Would you repeat each line below precisely as it stands?

------------------------------------

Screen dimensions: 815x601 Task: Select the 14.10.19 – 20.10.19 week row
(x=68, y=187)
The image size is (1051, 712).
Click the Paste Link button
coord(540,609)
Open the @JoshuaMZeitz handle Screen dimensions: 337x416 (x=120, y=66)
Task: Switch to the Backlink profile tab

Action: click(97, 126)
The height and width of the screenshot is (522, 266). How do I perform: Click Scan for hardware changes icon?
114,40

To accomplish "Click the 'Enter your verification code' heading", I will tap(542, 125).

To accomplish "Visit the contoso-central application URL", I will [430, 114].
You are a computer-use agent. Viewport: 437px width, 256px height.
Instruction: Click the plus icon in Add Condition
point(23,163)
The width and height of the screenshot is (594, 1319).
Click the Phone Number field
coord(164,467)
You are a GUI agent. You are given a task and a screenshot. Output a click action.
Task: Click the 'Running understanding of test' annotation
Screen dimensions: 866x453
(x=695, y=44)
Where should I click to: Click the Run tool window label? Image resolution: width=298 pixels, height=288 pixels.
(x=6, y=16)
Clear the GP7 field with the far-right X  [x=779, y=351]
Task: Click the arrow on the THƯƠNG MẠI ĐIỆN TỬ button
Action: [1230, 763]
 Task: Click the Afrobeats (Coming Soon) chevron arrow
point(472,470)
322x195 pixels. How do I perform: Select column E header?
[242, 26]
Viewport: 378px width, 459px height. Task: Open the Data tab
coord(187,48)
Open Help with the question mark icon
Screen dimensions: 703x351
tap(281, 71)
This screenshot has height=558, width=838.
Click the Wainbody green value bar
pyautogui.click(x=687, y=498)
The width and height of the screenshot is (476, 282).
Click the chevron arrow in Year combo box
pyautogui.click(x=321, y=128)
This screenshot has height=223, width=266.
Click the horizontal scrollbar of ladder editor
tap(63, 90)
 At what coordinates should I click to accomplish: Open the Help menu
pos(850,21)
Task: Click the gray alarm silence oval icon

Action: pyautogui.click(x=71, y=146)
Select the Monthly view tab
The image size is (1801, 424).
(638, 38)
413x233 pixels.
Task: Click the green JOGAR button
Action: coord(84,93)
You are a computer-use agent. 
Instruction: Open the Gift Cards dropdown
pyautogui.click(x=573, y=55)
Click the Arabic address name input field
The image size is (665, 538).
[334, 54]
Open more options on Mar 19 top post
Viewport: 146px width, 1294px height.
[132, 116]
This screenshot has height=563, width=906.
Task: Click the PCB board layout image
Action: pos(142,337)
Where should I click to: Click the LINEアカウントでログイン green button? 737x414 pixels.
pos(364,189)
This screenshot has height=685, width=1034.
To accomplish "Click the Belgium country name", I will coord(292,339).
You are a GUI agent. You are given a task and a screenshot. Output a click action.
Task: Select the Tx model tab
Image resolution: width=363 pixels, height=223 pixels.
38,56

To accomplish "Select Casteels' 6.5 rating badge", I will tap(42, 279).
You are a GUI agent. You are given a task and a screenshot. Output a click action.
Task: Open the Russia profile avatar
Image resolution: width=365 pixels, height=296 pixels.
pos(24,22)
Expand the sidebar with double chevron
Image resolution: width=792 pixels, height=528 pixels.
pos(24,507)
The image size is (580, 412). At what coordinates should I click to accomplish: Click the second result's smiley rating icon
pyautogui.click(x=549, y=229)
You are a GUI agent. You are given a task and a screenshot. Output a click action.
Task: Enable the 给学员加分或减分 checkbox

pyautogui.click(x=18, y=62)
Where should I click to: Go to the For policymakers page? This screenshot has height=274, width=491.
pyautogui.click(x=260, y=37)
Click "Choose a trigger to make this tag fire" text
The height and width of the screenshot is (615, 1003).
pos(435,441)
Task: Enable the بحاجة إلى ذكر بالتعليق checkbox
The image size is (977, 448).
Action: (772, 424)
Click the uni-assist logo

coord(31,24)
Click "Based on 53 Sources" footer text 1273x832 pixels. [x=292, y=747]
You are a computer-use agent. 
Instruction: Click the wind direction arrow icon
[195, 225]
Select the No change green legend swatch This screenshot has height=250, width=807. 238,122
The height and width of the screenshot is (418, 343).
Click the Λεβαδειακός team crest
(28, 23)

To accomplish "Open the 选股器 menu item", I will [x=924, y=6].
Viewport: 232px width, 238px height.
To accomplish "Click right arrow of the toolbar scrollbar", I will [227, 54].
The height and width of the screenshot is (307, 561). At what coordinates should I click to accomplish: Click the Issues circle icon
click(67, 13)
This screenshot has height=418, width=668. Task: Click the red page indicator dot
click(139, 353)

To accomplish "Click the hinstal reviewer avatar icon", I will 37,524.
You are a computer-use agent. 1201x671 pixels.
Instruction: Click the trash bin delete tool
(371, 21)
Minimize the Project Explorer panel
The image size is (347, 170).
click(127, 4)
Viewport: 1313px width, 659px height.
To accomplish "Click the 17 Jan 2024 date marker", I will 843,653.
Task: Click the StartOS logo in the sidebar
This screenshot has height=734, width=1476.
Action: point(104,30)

------------------------------------

▶ **The completed task**
Screen dimensions: 815x601 Task: Select the 14.10.19 – 20.10.19 week row
(x=68, y=187)
The image size is (1051, 712).
Click the Paste Link button
coord(540,609)
Open the @JoshuaMZeitz handle Screen dimensions: 337x416 (x=120, y=66)
Task: Switch to the Backlink profile tab

Action: click(97, 126)
The height and width of the screenshot is (522, 266). How do I perform: Click Scan for hardware changes icon?
114,40

To accomplish "Click the 'Enter your verification code' heading", I will tap(542, 125).

To accomplish "Visit the contoso-central application URL", I will [430, 114].
You are a computer-use agent. Viewport: 437px width, 256px height.
Instruction: Click the plus icon in Add Condition
point(23,163)
The width and height of the screenshot is (594, 1319).
Click the Phone Number field
coord(164,467)
You are a GUI agent. You are given a task and a screenshot. Output a click action.
Task: Click the 'Running understanding of test' annotation
Screen dimensions: 866x453
(x=695, y=44)
Where should I click to: Click the Run tool window label? Image resolution: width=298 pixels, height=288 pixels.
(x=6, y=16)
Clear the GP7 field with the far-right X  [x=779, y=351]
Task: Click the arrow on the THƯƠNG MẠI ĐIỆN TỬ button
Action: [1230, 763]
 Task: Click the Afrobeats (Coming Soon) chevron arrow
point(472,470)
322x195 pixels. How do I perform: Select column E header?
[242, 26]
Viewport: 378px width, 459px height. Task: Open the Data tab
coord(187,48)
Open Help with the question mark icon
Screen dimensions: 703x351
tap(281, 71)
This screenshot has height=558, width=838.
Click the Wainbody green value bar
pyautogui.click(x=687, y=498)
The width and height of the screenshot is (476, 282).
Click the chevron arrow in Year combo box
pyautogui.click(x=321, y=128)
This screenshot has height=223, width=266.
Click the horizontal scrollbar of ladder editor
tap(63, 90)
 At what coordinates should I click to accomplish: Open the Help menu
pos(850,21)
Task: Click the gray alarm silence oval icon

Action: pyautogui.click(x=71, y=146)
Select the Monthly view tab
The image size is (1801, 424).
(638, 38)
413x233 pixels.
Task: Click the green JOGAR button
Action: coord(84,93)
You are a computer-use agent. 
Instruction: Open the Gift Cards dropdown
pyautogui.click(x=573, y=55)
Click the Arabic address name input field
The image size is (665, 538).
[334, 54]
Open more options on Mar 19 top post
Viewport: 146px width, 1294px height.
[132, 116]
This screenshot has height=563, width=906.
Task: Click the PCB board layout image
Action: pos(142,337)
Where should I click to: Click the LINEアカウントでログイン green button? 737x414 pixels.
pos(364,189)
This screenshot has height=685, width=1034.
To accomplish "Click the Belgium country name", I will coord(292,339).
You are a GUI agent. You are given a task and a screenshot. Output a click action.
Task: Select the Tx model tab
Image resolution: width=363 pixels, height=223 pixels.
38,56

To accomplish "Select Casteels' 6.5 rating badge", I will tap(42, 279).
You are a GUI agent. You are given a task and a screenshot. Output a click action.
Task: Open the Russia profile avatar
Image resolution: width=365 pixels, height=296 pixels.
pos(24,22)
Expand the sidebar with double chevron
Image resolution: width=792 pixels, height=528 pixels.
pos(24,507)
The image size is (580, 412). At what coordinates should I click to accomplish: Click the second result's smiley rating icon
pyautogui.click(x=549, y=229)
You are a GUI agent. You are given a task and a screenshot. Output a click action.
Task: Enable the 给学员加分或减分 checkbox

pyautogui.click(x=18, y=62)
Where should I click to: Go to the For policymakers page? This screenshot has height=274, width=491.
pyautogui.click(x=260, y=37)
Click "Choose a trigger to make this tag fire" text
The height and width of the screenshot is (615, 1003).
pos(435,441)
Task: Enable the بحاجة إلى ذكر بالتعليق checkbox
The image size is (977, 448).
Action: (772, 424)
Click the uni-assist logo

coord(31,24)
Click "Based on 53 Sources" footer text 1273x832 pixels. [x=292, y=747]
You are a computer-use agent. 
Instruction: Click the wind direction arrow icon
[195, 225]
Select the No change green legend swatch This screenshot has height=250, width=807. 238,122
The height and width of the screenshot is (418, 343).
Click the Λεβαδειακός team crest
(28, 23)

To accomplish "Open the 选股器 menu item", I will [x=924, y=6].
Viewport: 232px width, 238px height.
To accomplish "Click right arrow of the toolbar scrollbar", I will [227, 54].
The height and width of the screenshot is (307, 561). At what coordinates should I click to accomplish: Click the Issues circle icon
click(67, 13)
This screenshot has height=418, width=668. Task: Click the red page indicator dot
click(139, 353)

To accomplish "Click the hinstal reviewer avatar icon", I will 37,524.
You are a computer-use agent. 1201x671 pixels.
Instruction: Click the trash bin delete tool
(371, 21)
Minimize the Project Explorer panel
The image size is (347, 170).
click(127, 4)
Viewport: 1313px width, 659px height.
To accomplish "Click the 17 Jan 2024 date marker", I will 843,653.
Task: Click the StartOS logo in the sidebar
This screenshot has height=734, width=1476.
Action: point(104,30)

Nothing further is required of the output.